## Dataset records
◆ ◆ ◆ ◆ ◆

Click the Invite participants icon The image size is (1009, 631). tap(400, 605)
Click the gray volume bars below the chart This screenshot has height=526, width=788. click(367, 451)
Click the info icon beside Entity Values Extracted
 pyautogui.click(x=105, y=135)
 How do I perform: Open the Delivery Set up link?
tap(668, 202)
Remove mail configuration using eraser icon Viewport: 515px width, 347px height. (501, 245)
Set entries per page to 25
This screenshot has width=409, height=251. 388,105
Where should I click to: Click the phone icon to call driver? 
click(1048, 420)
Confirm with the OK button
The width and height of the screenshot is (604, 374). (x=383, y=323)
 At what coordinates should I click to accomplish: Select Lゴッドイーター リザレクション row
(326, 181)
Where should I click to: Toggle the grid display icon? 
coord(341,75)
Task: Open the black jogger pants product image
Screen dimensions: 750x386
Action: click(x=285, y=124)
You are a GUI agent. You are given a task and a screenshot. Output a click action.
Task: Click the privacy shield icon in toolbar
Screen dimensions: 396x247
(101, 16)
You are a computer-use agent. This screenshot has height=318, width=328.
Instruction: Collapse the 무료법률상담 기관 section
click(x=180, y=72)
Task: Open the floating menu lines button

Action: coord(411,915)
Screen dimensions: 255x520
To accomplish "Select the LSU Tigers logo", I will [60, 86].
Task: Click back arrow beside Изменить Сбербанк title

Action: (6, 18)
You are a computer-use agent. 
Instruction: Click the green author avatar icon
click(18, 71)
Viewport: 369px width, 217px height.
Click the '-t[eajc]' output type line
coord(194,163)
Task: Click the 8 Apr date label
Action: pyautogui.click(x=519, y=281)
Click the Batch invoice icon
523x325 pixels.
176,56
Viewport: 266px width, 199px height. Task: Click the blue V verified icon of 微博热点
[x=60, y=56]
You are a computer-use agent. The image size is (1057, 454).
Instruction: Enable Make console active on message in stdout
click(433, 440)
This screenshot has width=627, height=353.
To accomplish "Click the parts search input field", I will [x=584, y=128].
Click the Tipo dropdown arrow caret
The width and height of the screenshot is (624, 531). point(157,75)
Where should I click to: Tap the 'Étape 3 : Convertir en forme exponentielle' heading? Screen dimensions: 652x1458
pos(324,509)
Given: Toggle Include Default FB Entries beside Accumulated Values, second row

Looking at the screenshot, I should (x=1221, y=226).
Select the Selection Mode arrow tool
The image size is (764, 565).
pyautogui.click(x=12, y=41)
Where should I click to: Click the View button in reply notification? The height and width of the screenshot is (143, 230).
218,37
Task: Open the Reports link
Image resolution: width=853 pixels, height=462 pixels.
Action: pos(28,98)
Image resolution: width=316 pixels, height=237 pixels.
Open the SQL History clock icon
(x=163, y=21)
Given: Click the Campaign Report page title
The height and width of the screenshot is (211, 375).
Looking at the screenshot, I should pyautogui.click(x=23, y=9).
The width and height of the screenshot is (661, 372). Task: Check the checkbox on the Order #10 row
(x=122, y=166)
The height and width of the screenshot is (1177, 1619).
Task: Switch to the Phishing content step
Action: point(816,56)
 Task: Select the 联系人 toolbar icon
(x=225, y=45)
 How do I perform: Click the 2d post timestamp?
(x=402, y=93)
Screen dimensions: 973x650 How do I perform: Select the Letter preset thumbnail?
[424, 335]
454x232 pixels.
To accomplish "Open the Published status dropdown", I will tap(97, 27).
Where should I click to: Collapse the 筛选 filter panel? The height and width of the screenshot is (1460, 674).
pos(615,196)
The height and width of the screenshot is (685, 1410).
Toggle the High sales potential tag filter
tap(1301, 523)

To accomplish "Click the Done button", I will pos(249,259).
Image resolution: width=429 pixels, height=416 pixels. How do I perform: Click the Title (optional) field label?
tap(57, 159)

◆ ◆ ◆ ◆ ◆

Restate each entry word for word.

Click the Invite participants icon The image size is (1009, 631). tap(400, 605)
Click the gray volume bars below the chart This screenshot has height=526, width=788. click(367, 451)
Click the info icon beside Entity Values Extracted
 pyautogui.click(x=105, y=135)
 How do I perform: Open the Delivery Set up link?
tap(668, 202)
Remove mail configuration using eraser icon Viewport: 515px width, 347px height. (501, 245)
Set entries per page to 25
This screenshot has width=409, height=251. 388,105
Where should I click to: Click the phone icon to call driver? 
click(1048, 420)
Confirm with the OK button
The width and height of the screenshot is (604, 374). (x=383, y=323)
 At what coordinates should I click to accomplish: Select Lゴッドイーター リザレクション row
(326, 181)
Where should I click to: Toggle the grid display icon? 
coord(341,75)
Task: Open the black jogger pants product image
Screen dimensions: 750x386
Action: click(x=285, y=124)
You are a GUI agent. You are given a task and a screenshot. Output a click action.
Task: Click the privacy shield icon in toolbar
Screen dimensions: 396x247
(101, 16)
You are a computer-use agent. This screenshot has height=318, width=328.
Instruction: Collapse the 무료법률상담 기관 section
click(x=180, y=72)
Task: Open the floating menu lines button

Action: coord(411,915)
Screen dimensions: 255x520
To accomplish "Select the LSU Tigers logo", I will [60, 86].
Task: Click back arrow beside Изменить Сбербанк title

Action: (6, 18)
You are a computer-use agent. 
Instruction: Click the green author avatar icon
click(18, 71)
Viewport: 369px width, 217px height.
Click the '-t[eajc]' output type line
coord(194,163)
Task: Click the 8 Apr date label
Action: pyautogui.click(x=519, y=281)
Click the Batch invoice icon
523x325 pixels.
176,56
Viewport: 266px width, 199px height. Task: Click the blue V verified icon of 微博热点
[x=60, y=56]
You are a computer-use agent. The image size is (1057, 454).
Instruction: Enable Make console active on message in stdout
click(433, 440)
This screenshot has width=627, height=353.
To accomplish "Click the parts search input field", I will [x=584, y=128].
Click the Tipo dropdown arrow caret
The width and height of the screenshot is (624, 531). point(157,75)
Where should I click to: Tap the 'Étape 3 : Convertir en forme exponentielle' heading? Screen dimensions: 652x1458
pos(324,509)
Given: Toggle Include Default FB Entries beside Accumulated Values, second row

Looking at the screenshot, I should (x=1221, y=226).
Select the Selection Mode arrow tool
The image size is (764, 565).
pyautogui.click(x=12, y=41)
Where should I click to: Click the View button in reply notification? The height and width of the screenshot is (143, 230).
218,37
Task: Open the Reports link
Image resolution: width=853 pixels, height=462 pixels.
Action: pos(28,98)
Image resolution: width=316 pixels, height=237 pixels.
Open the SQL History clock icon
(x=163, y=21)
Given: Click the Campaign Report page title
The height and width of the screenshot is (211, 375).
Looking at the screenshot, I should pyautogui.click(x=23, y=9).
The width and height of the screenshot is (661, 372). Task: Check the checkbox on the Order #10 row
(x=122, y=166)
The height and width of the screenshot is (1177, 1619).
Task: Switch to the Phishing content step
Action: point(816,56)
 Task: Select the 联系人 toolbar icon
(x=225, y=45)
 How do I perform: Click the 2d post timestamp?
(x=402, y=93)
Screen dimensions: 973x650 How do I perform: Select the Letter preset thumbnail?
[424, 335]
454x232 pixels.
To accomplish "Open the Published status dropdown", I will tap(97, 27).
Where should I click to: Collapse the 筛选 filter panel? The height and width of the screenshot is (1460, 674).
pos(615,196)
The height and width of the screenshot is (685, 1410).
Toggle the High sales potential tag filter
tap(1301, 523)

To accomplish "Click the Done button", I will pos(249,259).
Image resolution: width=429 pixels, height=416 pixels. How do I perform: Click the Title (optional) field label?
tap(57, 159)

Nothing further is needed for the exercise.